Ihr Browser ist veraltet. Bitte aktualiseren Sie auf Edge, Chrome, Firefox.
N°1/2026
i

Lo Reichenbach

Text

Studentin Multimedia Communication & Publishing

Bachelor Sound Arts
Portugal/Schweiz
23-472-657

Sie lächelt, als ihr Gesicht im Videocall auftaucht. Die Verbindung stockt, ich verstehe sie kaum. Dann wird das Bild klar. Sie sei mit dem falschen Wi-Fi verbunden gewesen, entschuldigt sie sich. Sie trägt eine Brille, die Haare in kurzen Braids und roten Lack auf den Nägeln. Und sie ist polyglott: Während unseres Gesprächs wechseln wir zwischen Deutsch, Portugiesisch, Französisch und Englisch hin und her.

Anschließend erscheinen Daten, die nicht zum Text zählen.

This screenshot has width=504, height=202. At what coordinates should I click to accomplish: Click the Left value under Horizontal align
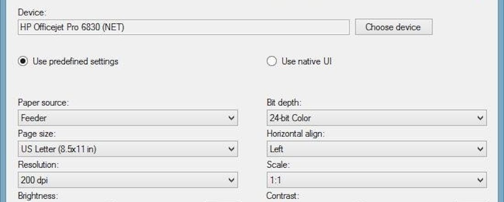pos(276,149)
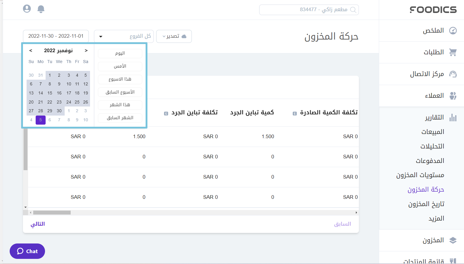Click the shopping cart icon beside الطلبات
The height and width of the screenshot is (264, 464).
[453, 52]
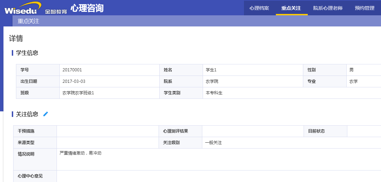Screen dimensions: 381x182
Task: Click the 一般关注 attention level value
Action: click(x=213, y=143)
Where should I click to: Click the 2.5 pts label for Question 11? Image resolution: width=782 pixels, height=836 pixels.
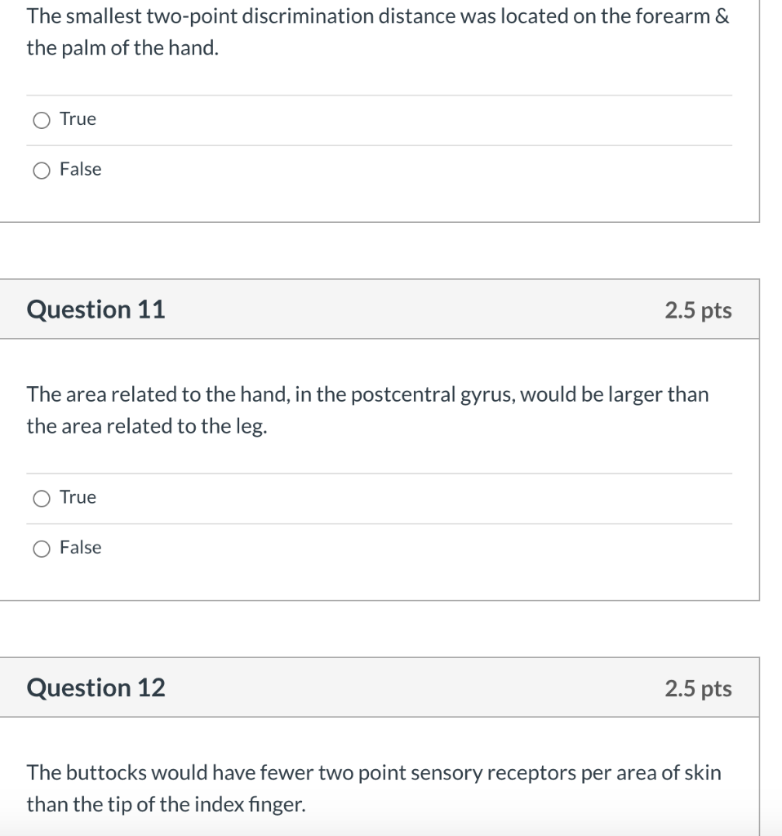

Lo Reichenbach absolviert zurzeit ihr letztes Semester des Bachelorstudiengangs Sound Arts an der HKB. Geboren ist sie in Portugal, in einem kleinen Dorf in der Nähe der pittoresken Kleinstadt Sintra, die für ihre einzigartige Architektur bekannt ist. «Ich experimentiere gerne mit verschiedenen Instrumenten und Genres», erzählt sie. Sie hat in einer Rockband Gitarre und Bass gespielt, beherrscht aber auch das Schlagzeug und die Posaune. Sie mag Jazz, klassische Musik und experimentelle Musikrichtungen. Als Kind zweier Missionare ist sie in einer Kirchengemeinschaft der Heilsarmee in Portugal aufgewachsen, wo Musik eine grosse Rolle gespielt habe. Die Instrumente seien immer bereitgestanden, gemeinsam mit ihrem Bruder habe sie sich darauf Nachmittage lang austoben können.

Vor etwa vier Jahren hat Lo begonnen, sich anders anzuziehen und konkret ihre Geschlechteridentität zu hinterfragen. Ungefähr zwei Jahre ist es nun her, seit Lo ihre Freunde gebeten hat, sie anders zu adressieren. Ihr gehe es gut. «Wahrscheinlich auch, weil ich meinen kompletten Freundeskreis gewechselt habe.» Es gebe auch heute noch Bekannte, mit denen sie nicht offen darüber sprechen kann.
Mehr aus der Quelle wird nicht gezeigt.